Mythos 5: Wir haben gar nicht genug Wohnungen für so viele Flüchtlinge

Jein. Ob Flüchtlinge überhaupt Anspruch auf eine eigene Wohnung haben, kommt auf ihren Flüchtlingsstatus an: Asylsuchende und Geduldete werden meistens in Lagern und Wohnheimen untergebracht. Letztendlich liegt das aber im Ermessensspielraum der jeweiligen Bundesländer. Sie können Asylbewerber auch in Privatwohnungen unterbringen. Berlin macht das zum Beispiel schon.
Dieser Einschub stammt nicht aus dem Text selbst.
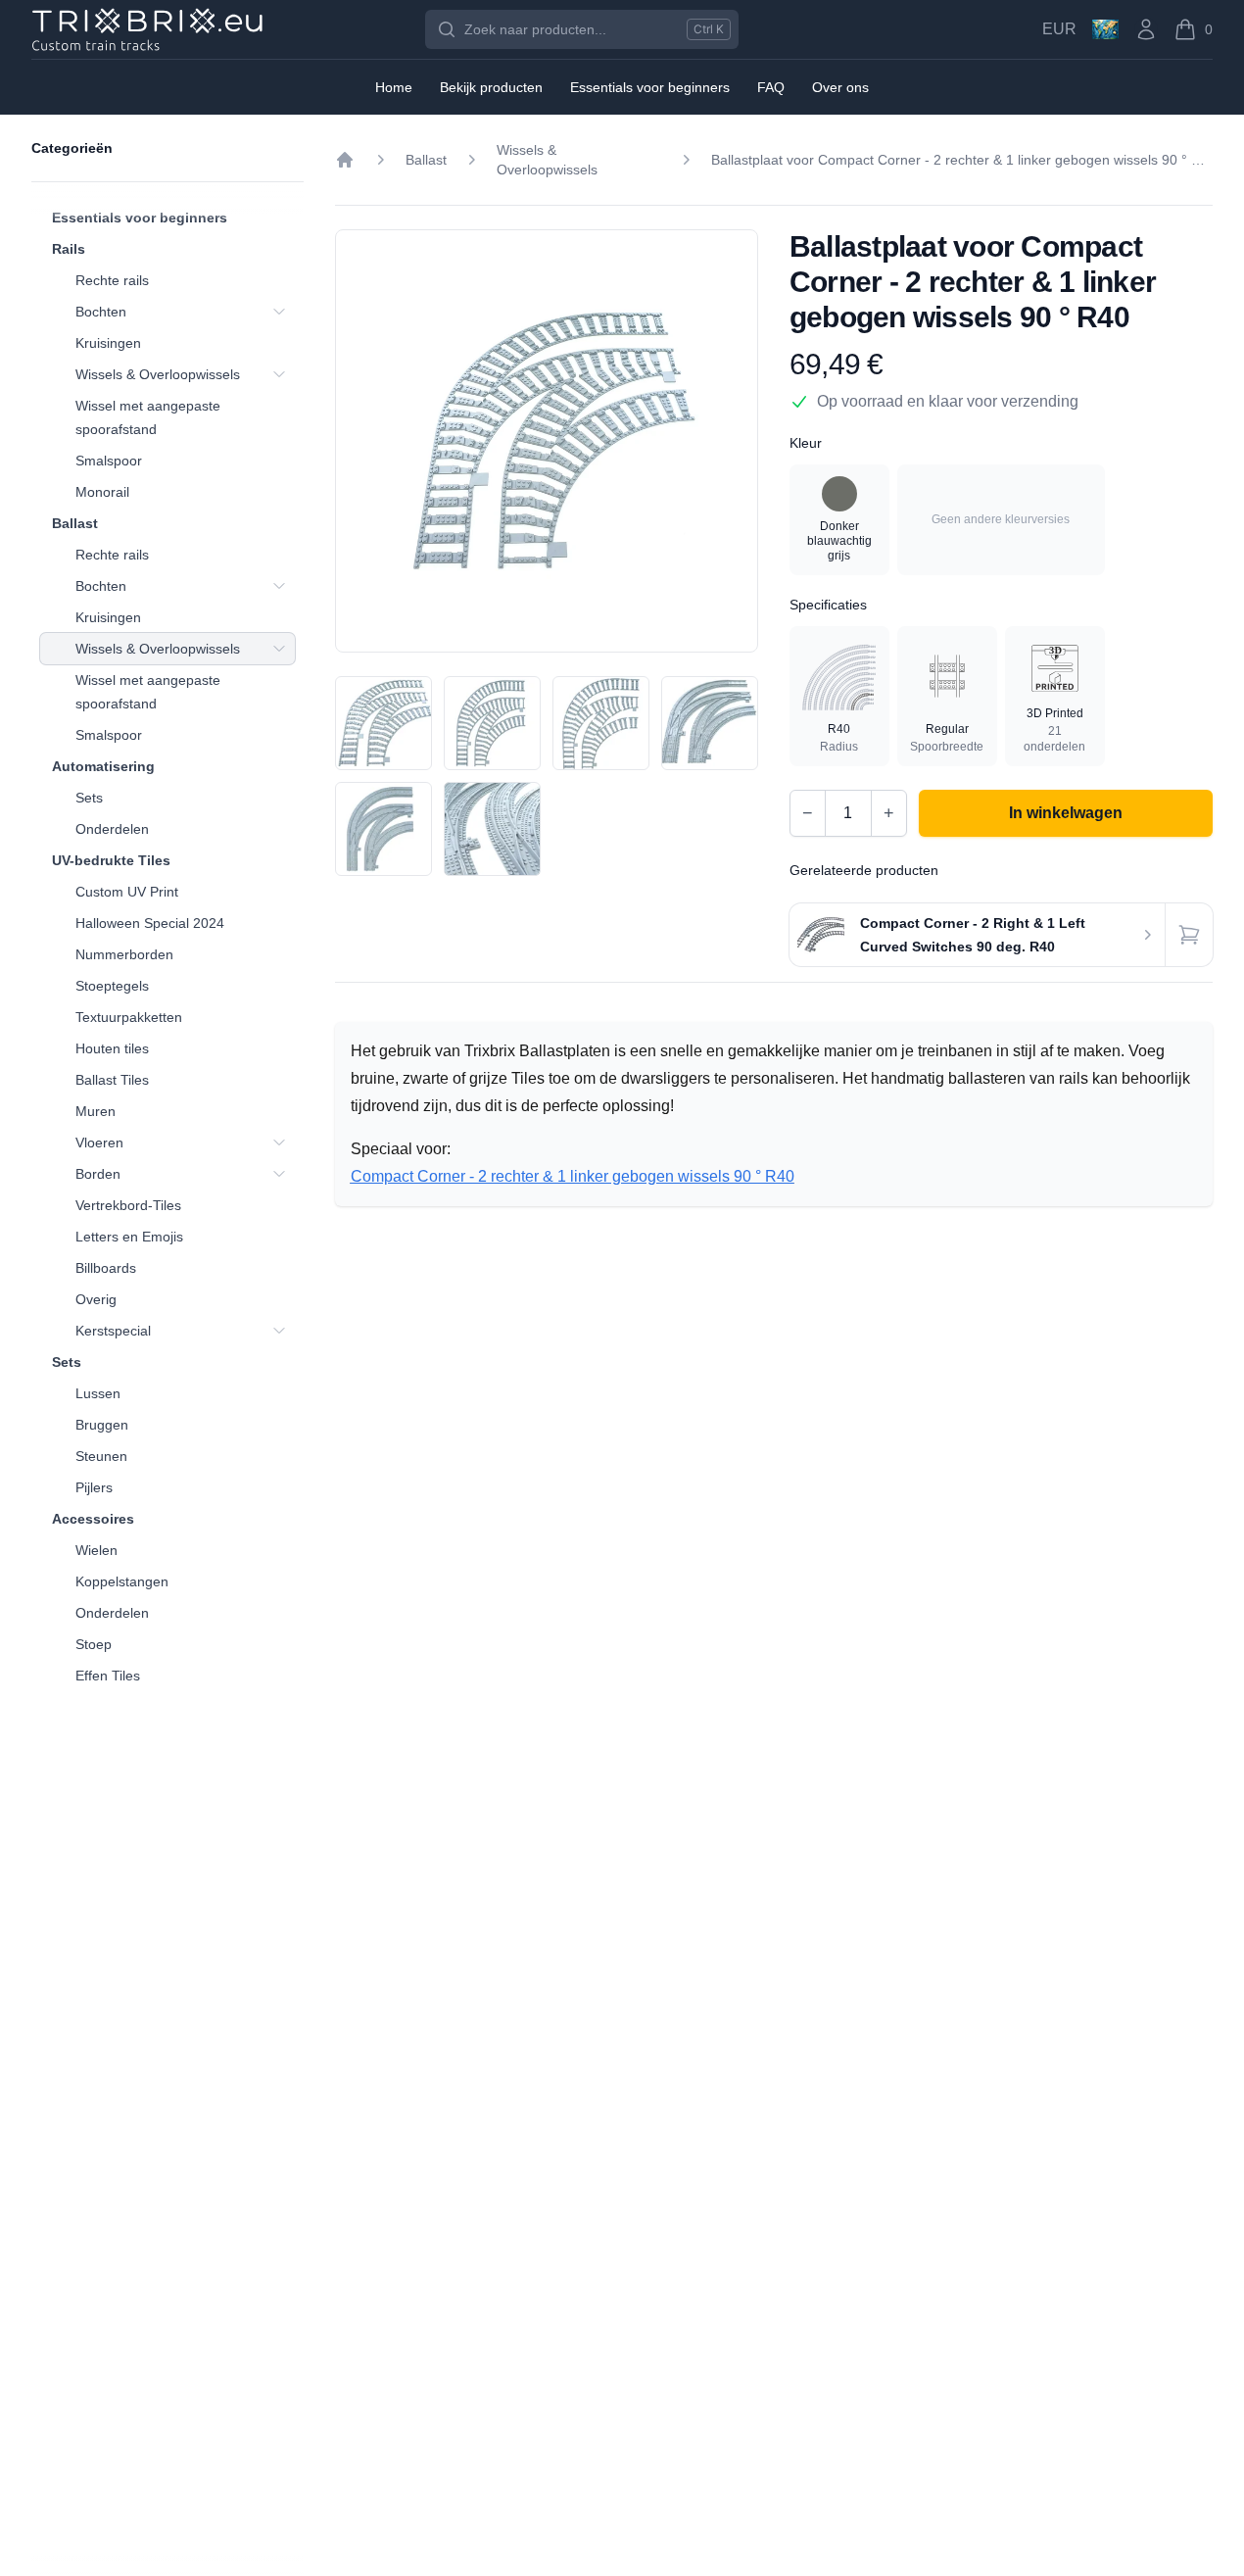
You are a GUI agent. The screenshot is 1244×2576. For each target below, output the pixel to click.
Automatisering (103, 766)
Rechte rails (112, 280)
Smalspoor (108, 460)
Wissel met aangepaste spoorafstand (147, 417)
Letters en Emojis (129, 1236)
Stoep (93, 1644)
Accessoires (93, 1519)
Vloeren (99, 1142)
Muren (95, 1111)
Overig (96, 1299)
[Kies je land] (1105, 29)
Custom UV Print (126, 891)
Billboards (105, 1268)
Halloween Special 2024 (149, 923)
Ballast (75, 523)
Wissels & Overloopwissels (157, 374)
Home (393, 87)
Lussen (97, 1393)
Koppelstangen (121, 1581)
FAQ (771, 87)
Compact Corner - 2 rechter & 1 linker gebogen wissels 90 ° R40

Sind die Flüchtlinge schon als solche anerkannt, haben sie auch das Recht darauf, in eine eigene Wohnung zu ziehen. Sie müssen sich aber wie jeder andere Wohnungssuchende selbst eine Bleibe suchen. Weil ihre finanziellen Mittel meist begrenzt sind (siehe oben), haben Flüchtlinge oft nur Chancen, im sozialen Wohnungsbau fündig zu werden. Den haben die Länder und Kommunen in den letzten Jahren tatsächlich zurückgefahren, Bayern hat aber zum Beispiel schon angekündigt, die Fördermittel für sozialen Wohnungsbau wieder anzuheben.